Nonprofit organizations once protected their IT environments by creating a perimeter around their networks. Everyone inside the network was a trusted user, while everyone outside the network was not. The only problem, notes The Nonprofit Times, was that hackers would have access to everything — up to and including a nonprofit’s most sensitive data — if they managed to breach the network.
Over time, the concept of creating a perimeter around the network has broken down. For one thing, many nonprofits are using cloud computing to house much of their sensitive data outside of the organization. Also, increasing mobility means users are often accessing resources from home or while traveling, further dissolving the perimeter. As a result, the location of users can no longer automatically render them trustworthy. Instead, organizations must create a perimeter around each individual user.
What ‘Zero Trust’ Means
Zero trust is a new security strategy that sprung up in response to the idea that organizations can no longer rely on the network perimeter to assess trust. In a zero-trust model, notes identity management solution vendor Okta on its website, “people are the new perimeter.”

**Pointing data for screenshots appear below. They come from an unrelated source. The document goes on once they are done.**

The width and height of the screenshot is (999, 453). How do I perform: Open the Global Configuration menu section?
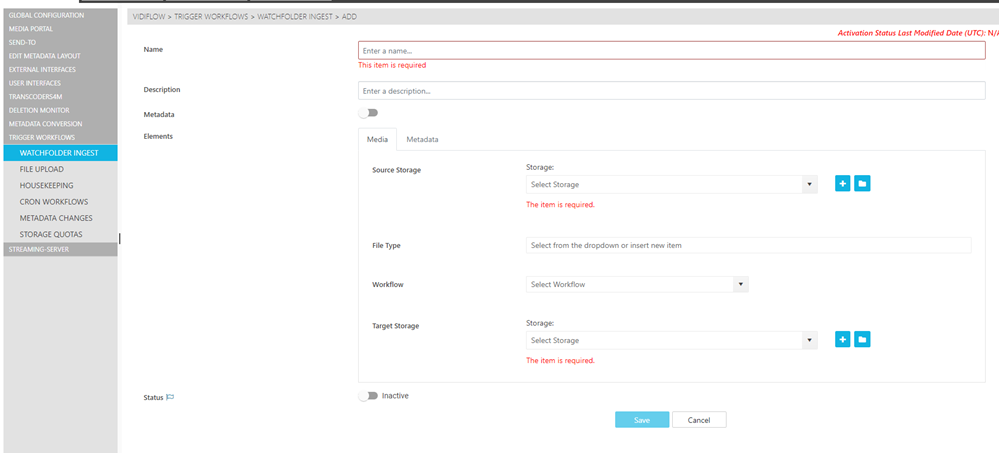[47, 16]
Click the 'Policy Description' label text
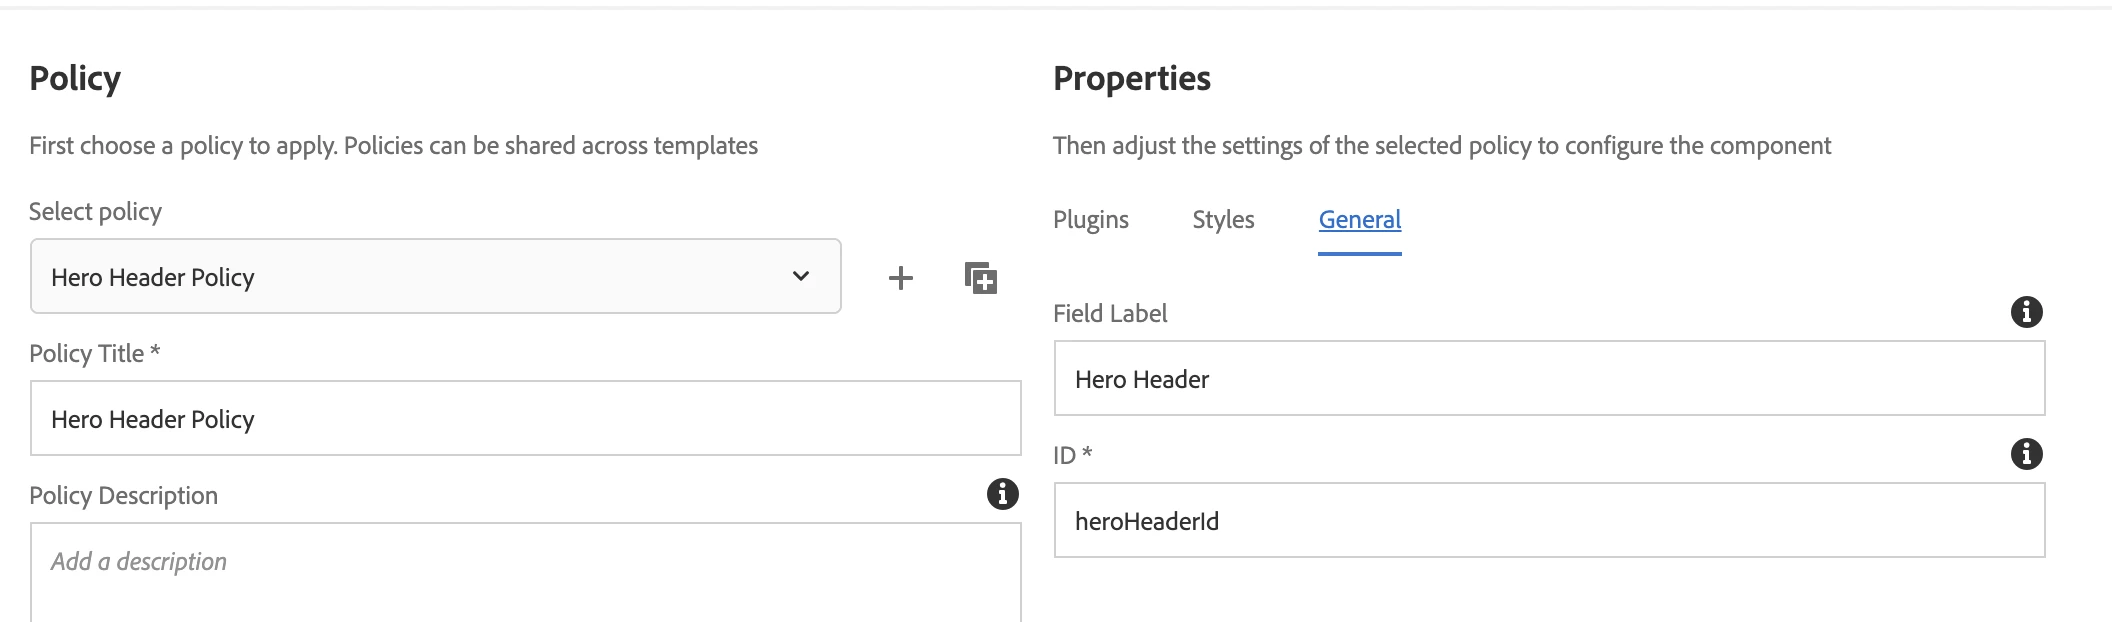The height and width of the screenshot is (622, 2112). [124, 496]
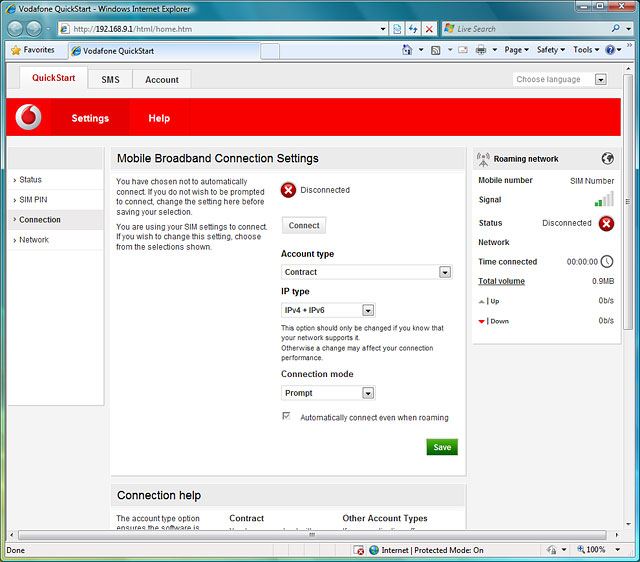
Task: Click the browser Stop loading icon
Action: pos(429,29)
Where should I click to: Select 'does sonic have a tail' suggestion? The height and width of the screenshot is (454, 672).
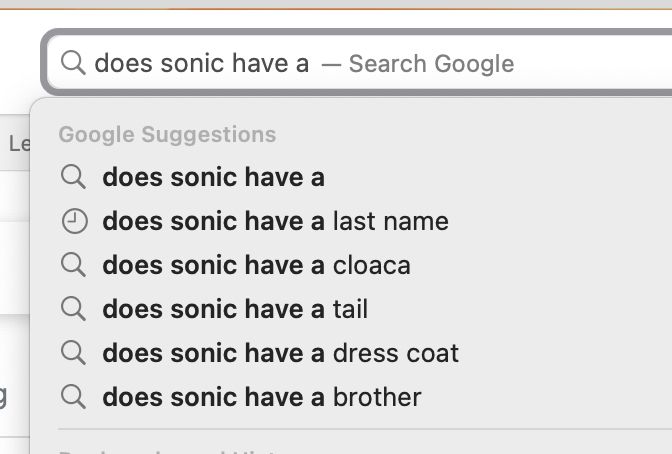point(235,309)
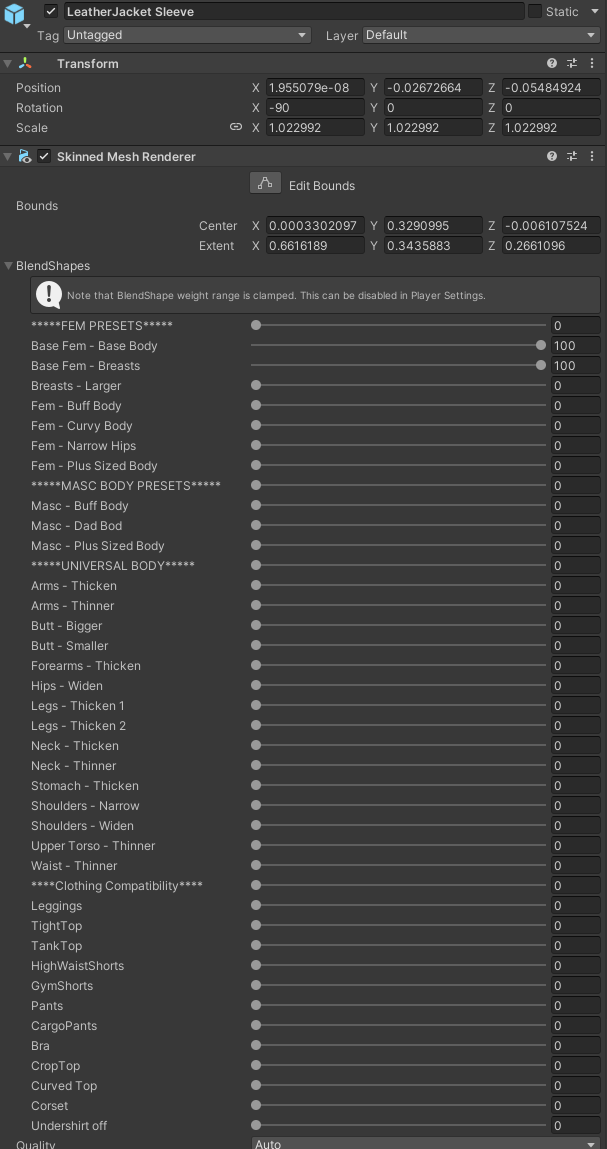The width and height of the screenshot is (607, 1149).
Task: Click the Transform component axes icon
Action: [25, 63]
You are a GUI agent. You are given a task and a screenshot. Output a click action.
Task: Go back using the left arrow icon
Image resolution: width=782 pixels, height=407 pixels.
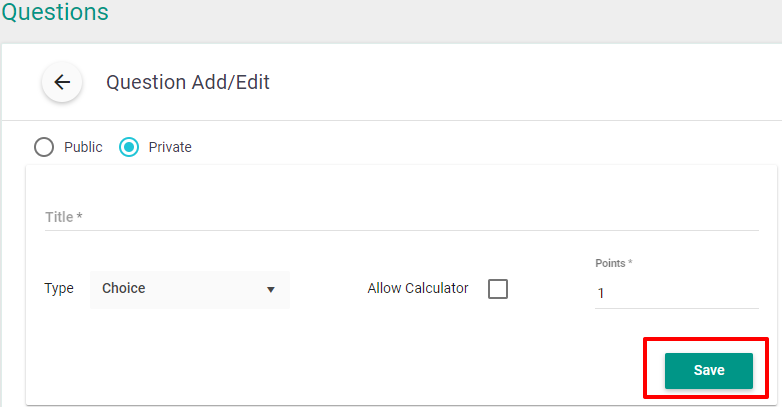tap(62, 82)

In a white paper on the topic, Forrester describes zero trust as “an architectural model for how security teams should redesign networks into secure microperimeters, increase data security through obfuscation techniques, limit the risks associated with excessive user privileges, and dramatically improve security detection and response through analytics and automation.”
To ensure all resources are accessed in a secure manner, Forrester advises organizations to treat all traffic and users the same — even if the person requesting access is the nonprofit’s executive director, sitting at his or her desk. Organizations taking a zero-trust approach should adopt a “least privilege” strategy, Forrester notes, providing employees the minimal level of access needed to do their jobs. They should also inspect and log all traffic for suspicious activity.
Forrester goes so far as to say traditional approaches to cybersecurity “can’t mitigate the consequences of a breach,” and calls zero trust “the only approach to security that works.”
MORE FROM BIZTECH: Find out how nonprofits can effectively use AI tools.
How to Put Zero Trust into Practice
Forrester advises organizations follow these five steps when implementing a zero-trust strategy:
- Identify sensitive data and segment the network. Data should be lumped into three overarching categories: “public” (where loss won’t cause harm), “toxic” (where loss is undesirable but harm will be minimal) and “radioactive” (where loss results in compliance violations or other substantial harm to donors, employees or clients).
- Map the flow of sensitive data. Engage a team to locate and map all dependent network and computer objects, leveraging data flow and network diagrams from compliance initiatives where possible.
- Architect a zero-trust security network. Create microperimeters around sensitive data and enforce them with next-generation firewalls or other approaches.
- Create policies to enforce access controls and segmentation. Organizations should adopt an identity management and governance platform that provides user account provisioning, role management, access request management and access certification. Security teams should also configure, audit and optimize rule sets in network access controls and other network-based solutions.
- Continuously monitor the network. Security teams should carefully examine network traffic to identify signs of malicious behavior.
To earn the ongoing trust of donors, clients and employees, nonprofit organizations must keep their data secure. And to keep data secure, organizations may need to apply a zero-trust strategy to network security.